This Saturday, thousands of Americans will take part in a first-ever event called America Talks – in an effort to heal social and political divisions that are tearing the U.S. apart. The mass video-chat event will kick off the fourth annual National Week of Conversation.
Cheryl Hughes is a co-organizer of the event and a nonprofit consultant from Greenville, Ohio, who is a self-described liberal. She said it’s important to reach across the aisle.
“I have actually lost friends because of positions that they hold,” said Hughes. “I just decided that I need to become a better listener.”
To be matched with a conversation partner for the event this weekend, sign up at AmericaTalks.us. The site also lists dozens of online forums on the schedule for next week.
The National Week of Conversation is designed to counteract the kind of vitriol often found on social media, and introduce people to those with differing views. Organizers are asking people to choose courage over contempt and reject the hostility that leads to political gridlock that hampers efforts to tackle the big issues.

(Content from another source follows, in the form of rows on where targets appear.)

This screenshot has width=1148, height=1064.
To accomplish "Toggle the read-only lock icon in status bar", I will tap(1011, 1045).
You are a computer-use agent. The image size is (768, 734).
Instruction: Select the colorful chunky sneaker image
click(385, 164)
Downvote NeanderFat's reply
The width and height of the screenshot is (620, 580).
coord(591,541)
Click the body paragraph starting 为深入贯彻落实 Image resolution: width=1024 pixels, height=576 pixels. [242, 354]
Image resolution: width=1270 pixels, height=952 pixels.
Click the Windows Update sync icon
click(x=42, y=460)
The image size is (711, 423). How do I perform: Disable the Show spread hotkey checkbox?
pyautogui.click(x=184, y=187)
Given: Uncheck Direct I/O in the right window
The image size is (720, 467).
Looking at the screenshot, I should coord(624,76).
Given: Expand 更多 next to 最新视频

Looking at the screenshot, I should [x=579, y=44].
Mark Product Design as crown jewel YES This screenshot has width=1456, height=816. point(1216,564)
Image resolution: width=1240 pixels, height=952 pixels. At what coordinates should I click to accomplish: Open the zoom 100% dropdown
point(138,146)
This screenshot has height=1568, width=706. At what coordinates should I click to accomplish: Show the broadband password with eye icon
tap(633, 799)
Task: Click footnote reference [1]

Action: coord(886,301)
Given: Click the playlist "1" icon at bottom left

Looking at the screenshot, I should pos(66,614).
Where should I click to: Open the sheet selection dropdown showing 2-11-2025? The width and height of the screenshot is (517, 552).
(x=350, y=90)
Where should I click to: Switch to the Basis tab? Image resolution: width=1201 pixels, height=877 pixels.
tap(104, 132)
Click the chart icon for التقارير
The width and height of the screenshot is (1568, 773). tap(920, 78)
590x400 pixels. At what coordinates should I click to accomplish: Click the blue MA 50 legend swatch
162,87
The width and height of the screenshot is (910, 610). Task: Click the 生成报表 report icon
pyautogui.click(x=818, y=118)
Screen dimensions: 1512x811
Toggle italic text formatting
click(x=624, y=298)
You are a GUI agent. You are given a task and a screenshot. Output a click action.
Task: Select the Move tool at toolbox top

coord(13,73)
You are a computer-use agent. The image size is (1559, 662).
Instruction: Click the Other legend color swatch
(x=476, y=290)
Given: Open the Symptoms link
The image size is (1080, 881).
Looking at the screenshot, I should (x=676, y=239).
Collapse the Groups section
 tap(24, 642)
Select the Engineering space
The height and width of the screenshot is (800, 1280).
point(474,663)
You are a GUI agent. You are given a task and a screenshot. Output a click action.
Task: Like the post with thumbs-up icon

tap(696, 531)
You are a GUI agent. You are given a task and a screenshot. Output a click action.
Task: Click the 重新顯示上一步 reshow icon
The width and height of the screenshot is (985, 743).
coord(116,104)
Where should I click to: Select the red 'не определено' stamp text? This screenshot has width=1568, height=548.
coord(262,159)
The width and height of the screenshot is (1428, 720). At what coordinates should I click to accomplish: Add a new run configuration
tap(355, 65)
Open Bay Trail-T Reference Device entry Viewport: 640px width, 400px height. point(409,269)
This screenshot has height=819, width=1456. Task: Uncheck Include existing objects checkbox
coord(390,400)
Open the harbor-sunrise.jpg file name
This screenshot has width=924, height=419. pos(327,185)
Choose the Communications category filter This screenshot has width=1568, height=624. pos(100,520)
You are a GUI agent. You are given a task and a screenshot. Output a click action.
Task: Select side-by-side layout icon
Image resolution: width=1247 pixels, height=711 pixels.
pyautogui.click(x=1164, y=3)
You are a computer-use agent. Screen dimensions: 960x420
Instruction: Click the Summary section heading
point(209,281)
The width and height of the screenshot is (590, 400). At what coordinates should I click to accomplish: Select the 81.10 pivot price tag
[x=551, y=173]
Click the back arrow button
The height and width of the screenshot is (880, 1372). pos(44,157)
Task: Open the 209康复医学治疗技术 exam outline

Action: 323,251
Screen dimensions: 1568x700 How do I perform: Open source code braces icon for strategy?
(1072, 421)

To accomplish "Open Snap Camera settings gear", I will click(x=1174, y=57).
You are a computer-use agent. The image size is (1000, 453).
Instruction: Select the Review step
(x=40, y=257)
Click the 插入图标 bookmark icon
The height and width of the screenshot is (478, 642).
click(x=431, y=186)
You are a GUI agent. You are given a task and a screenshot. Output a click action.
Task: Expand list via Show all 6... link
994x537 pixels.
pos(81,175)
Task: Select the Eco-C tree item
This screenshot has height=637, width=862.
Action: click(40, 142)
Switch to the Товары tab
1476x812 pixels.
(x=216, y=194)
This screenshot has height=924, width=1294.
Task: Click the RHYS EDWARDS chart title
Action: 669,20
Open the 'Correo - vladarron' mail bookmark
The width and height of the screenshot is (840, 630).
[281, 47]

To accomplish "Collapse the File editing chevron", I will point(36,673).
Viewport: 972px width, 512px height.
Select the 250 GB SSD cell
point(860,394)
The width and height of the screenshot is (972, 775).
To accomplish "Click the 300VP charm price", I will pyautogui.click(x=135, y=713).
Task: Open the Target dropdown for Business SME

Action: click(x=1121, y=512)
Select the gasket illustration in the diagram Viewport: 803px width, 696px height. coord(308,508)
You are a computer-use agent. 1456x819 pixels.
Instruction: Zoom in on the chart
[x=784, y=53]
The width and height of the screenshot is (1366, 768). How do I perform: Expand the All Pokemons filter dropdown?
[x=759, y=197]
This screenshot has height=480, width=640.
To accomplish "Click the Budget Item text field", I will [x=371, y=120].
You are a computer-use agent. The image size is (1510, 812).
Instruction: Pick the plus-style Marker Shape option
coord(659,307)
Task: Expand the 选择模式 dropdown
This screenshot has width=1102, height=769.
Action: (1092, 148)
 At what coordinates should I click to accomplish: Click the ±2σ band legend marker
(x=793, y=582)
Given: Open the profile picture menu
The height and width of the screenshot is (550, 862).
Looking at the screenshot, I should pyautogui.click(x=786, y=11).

Ron McFarland from Denver, Colorado is a retired teacher who describes himself as a fiscal conservative and moderate Republican. He said he’s taken heat for his views.
“There’s so much hurt, so much polarization and divide in the country,” said McFarland. “But for me, it’s ‘Go, America!'”
The National Week of Conversation promotes what organizers call bridging norms. They advise everyone to listen with curiosity, speak from their own experience, and connect with respect.